Гость прищуривается и подзывает к себе, просит охрану выйти и удивлённым лицам повторяет наказ. Один из неробких переспрашивает хозяина, роняя неловкое:

– Вы уверены, господин?

– Что? Что за вопросы? Разумеется, я уверен! – прикрикивает Бог Войны. – Пошли вон!

– Они всё понимают, – утверждаю я.

– Что понимают? – вопрошает мальчишка и указывает на рабочее место. – Садись, немедленно.

– Без их присутствия ты в моей власти, потому что на моей территории. Я могу сделать с тобой что угодно и даже придушить; им известно, понимают, догадываются.

– Вот только не сделаешь того, – брыкается незваный гость. – Иначе они перебьют иных здесь находящихся, а тебя оставят напоследок. Таков приказ. Будешь слушать вопли послушниц и послушников и жалеть, что не среди них.

– Чудно!

Нехотя забираюсь в пригретый не мной стул и препираюсь взглядом с собачонкой, что прижимается к столешнице.

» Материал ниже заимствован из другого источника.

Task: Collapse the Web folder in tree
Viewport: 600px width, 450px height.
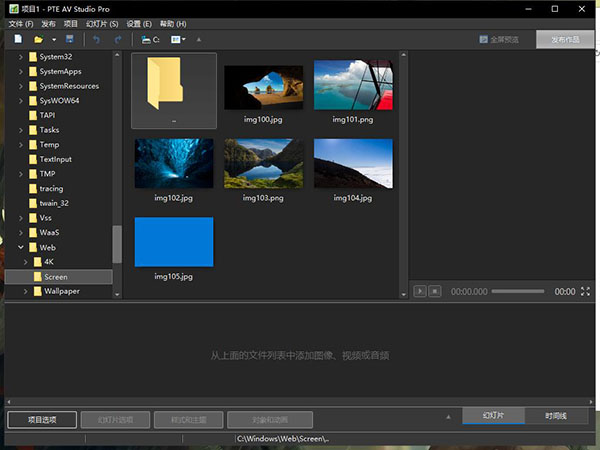Action: tap(19, 246)
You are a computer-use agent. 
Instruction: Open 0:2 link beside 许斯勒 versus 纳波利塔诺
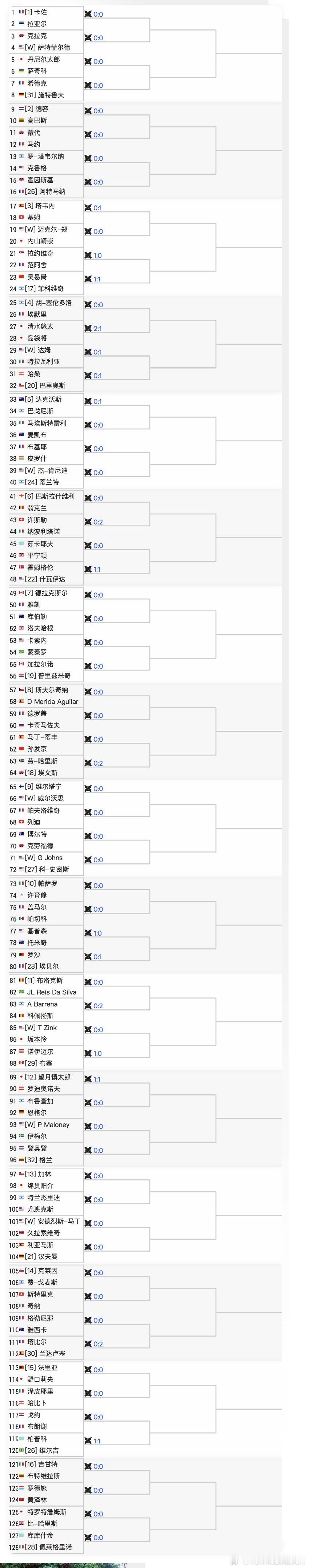(x=98, y=522)
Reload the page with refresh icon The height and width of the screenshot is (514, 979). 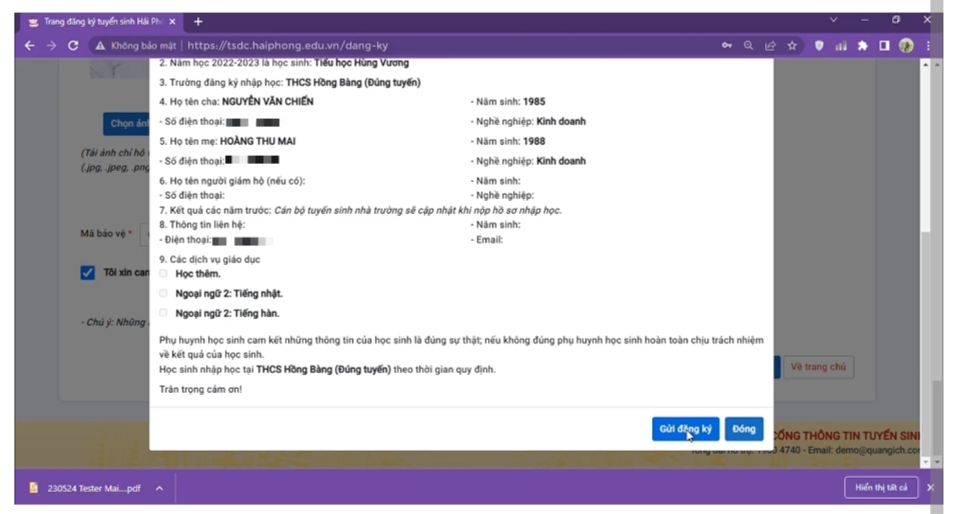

– Итак! – рукоплещет он. – Ты остаёшься по моей милости в Монастыре.

– Ты остаёшься по моей милости в живых, – под нос процеживаю я, на что Бог Войны прихватывает за лицо и, сдавливая челюсть, продолжает.

– О, нет-нет, слушай меня внимательно. Ты остаёшься в Монастыре и продолжаешь нести свою службу. Тебя будут называть Хозяйкой, но Хозяин этого места ныне я. Сбор каждую неделю, а за каждое ослушание – пристреленная послушница. Договорились?

– А для меня выгода будет? – отплёвываюсь и вырываюсь, прихватывая стонущие скулы.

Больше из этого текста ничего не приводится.